Both teams have gotten off to rough starts, but I fully expect Yao to establish himself early on. The Rockets still aren't playing great team basketball, but that will only improve with each game. Posey will hound McGrady and Swift will front Yao, but these are issues the Rockets should come prepared for. My biggest concern is containing Pau Gasol, we will probably put Yao on him if he stays out of foul trouble.

92-86 Rockets.


----------



## Yao Mania (Aug 4, 2003)

This is pretty much a must win for the Rockets. One more lost and I think just about every Rockets fan will start turning on the team, pointing fingers at T-Mac, JVG, and even Yao... 

c'mon folks, time to prove that we're a contender!


----------



## ThaShark316 (May 7, 2004)

Rockets 94
Grizzlies 89


----------



## The_Franchise (Mar 30, 2003)

> Originally posted by <b>Yao Mania</b>!
> One more lost and I think just about every Rockets fan will start turning on the team, pointing fingers at T-Mac, JVG, and even Yao...


Alot of my friends were *****ing and complaining about the Rockets today, I tried to shut them up but to no avail.
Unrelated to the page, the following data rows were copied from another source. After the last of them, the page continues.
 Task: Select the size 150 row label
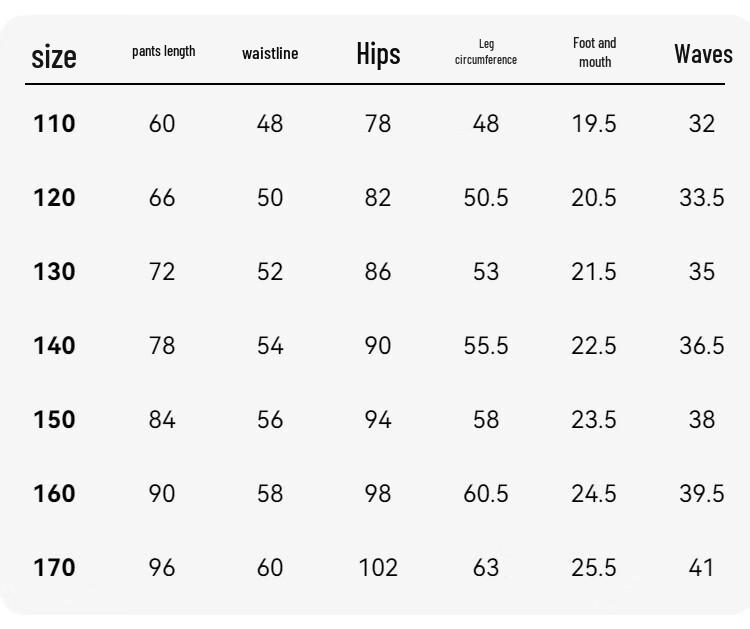tap(54, 419)
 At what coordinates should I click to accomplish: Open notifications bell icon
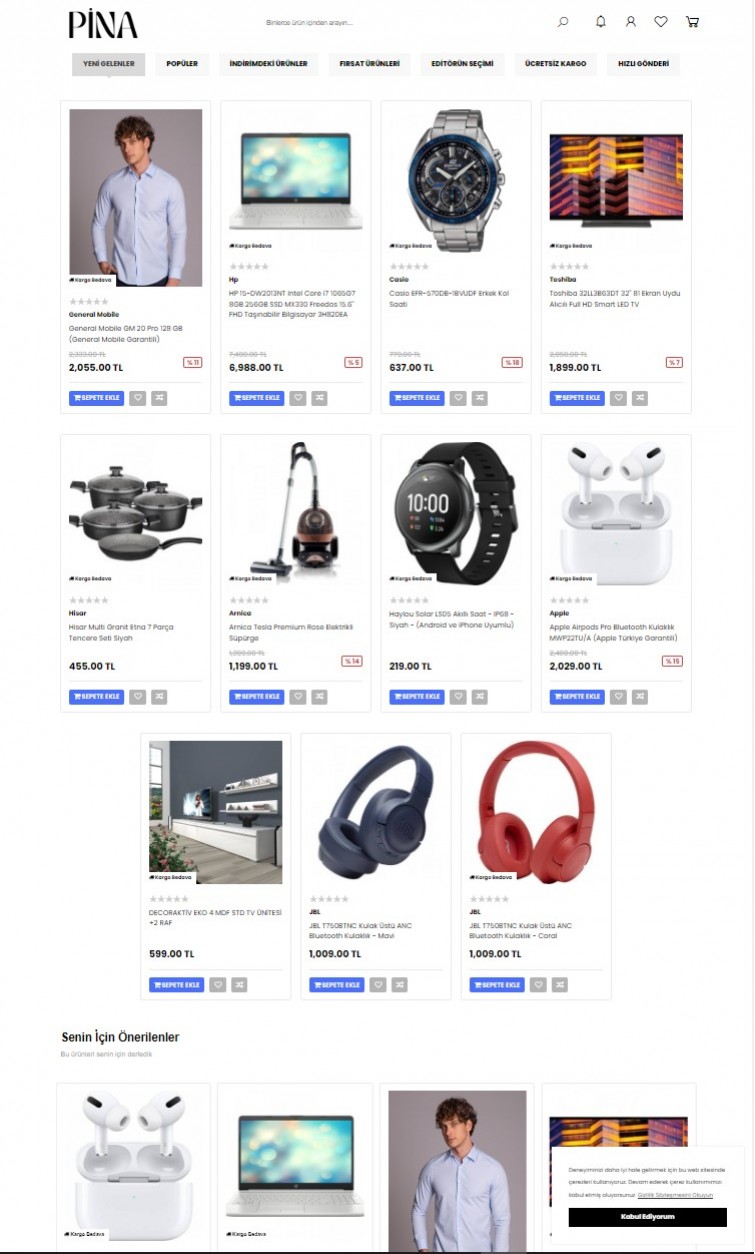click(x=600, y=22)
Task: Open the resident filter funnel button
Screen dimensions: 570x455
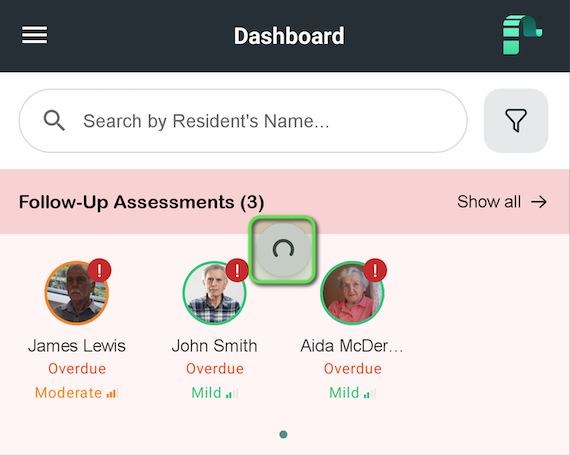Action: 516,120
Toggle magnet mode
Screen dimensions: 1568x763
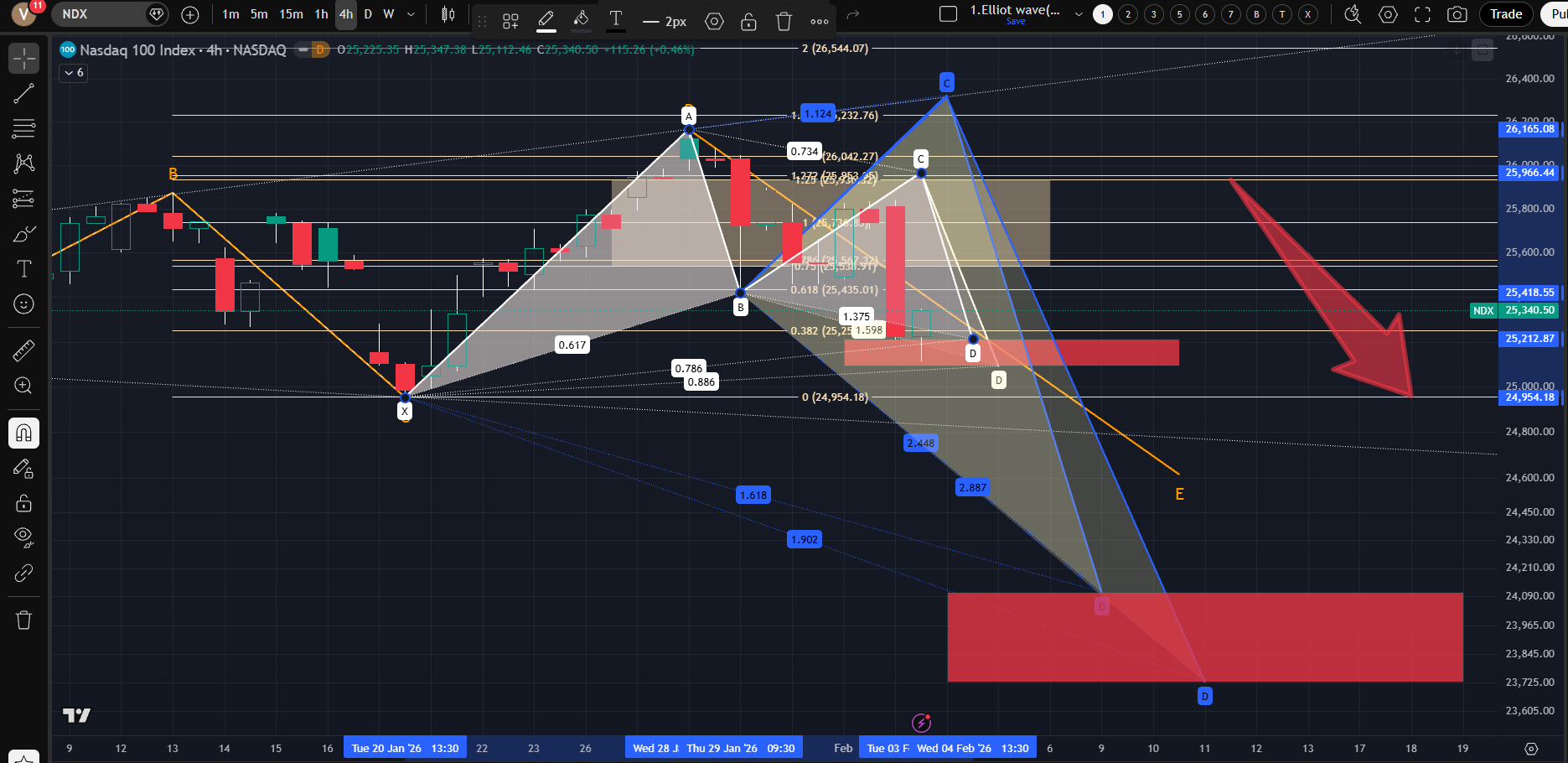coord(23,433)
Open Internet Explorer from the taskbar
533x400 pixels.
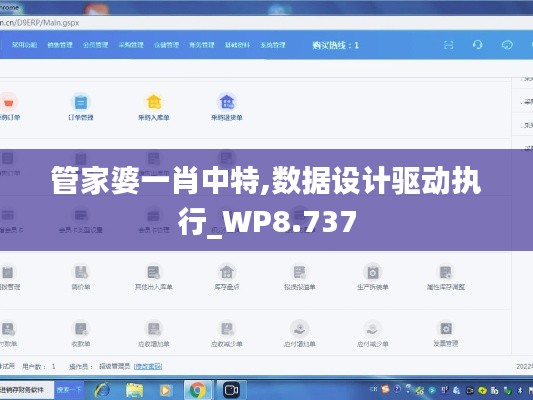(102, 390)
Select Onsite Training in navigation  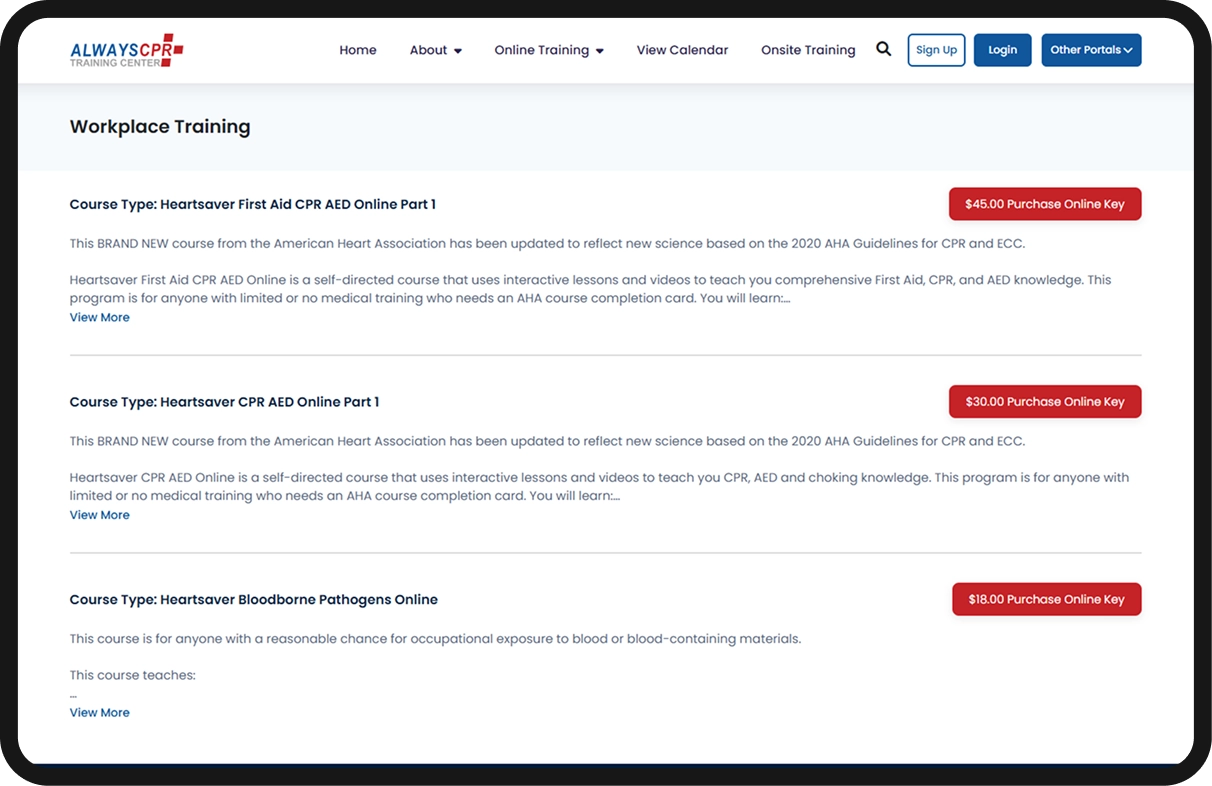pos(808,50)
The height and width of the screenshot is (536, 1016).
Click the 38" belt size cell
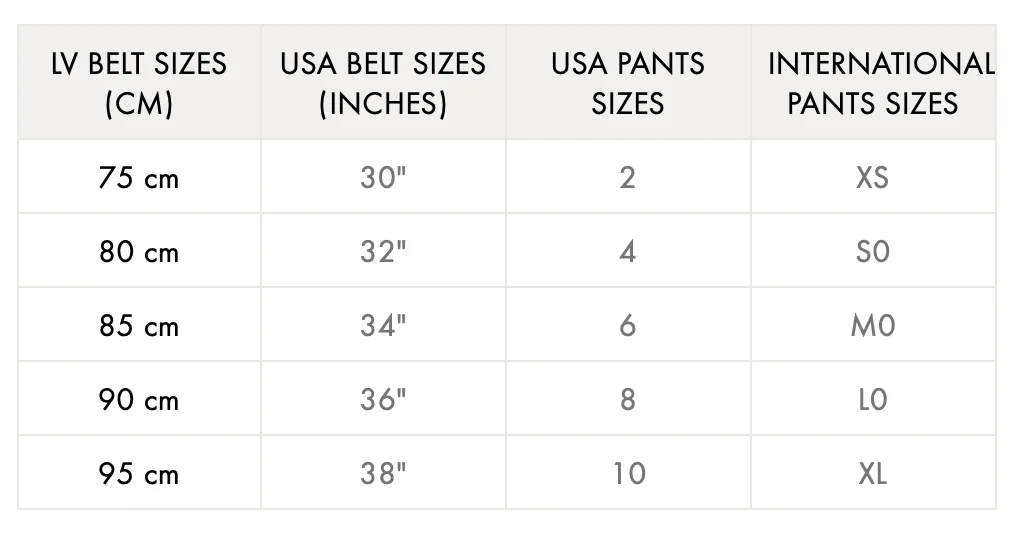click(383, 472)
The only way to silence alot of the critics (and some of the panicking fans) is to pick up a W tonight and tomorrow in the home opener.


----------



## ThaShark316 (May 7, 2004)

Speaking of complaining...have any of you guys been listening to Sports Radio 610? These callers act like the Rockets are 13-30 and lost our last 20. This city is horrible when it comes to going into Operation: Panic Mode. It bugs the hell out of me when ppl on the radio went crazy after the loss in Detroit. It's all good tho,cuz when the Rockets go on,say a...15 game win streak,we know damn well NOTHING will be said. 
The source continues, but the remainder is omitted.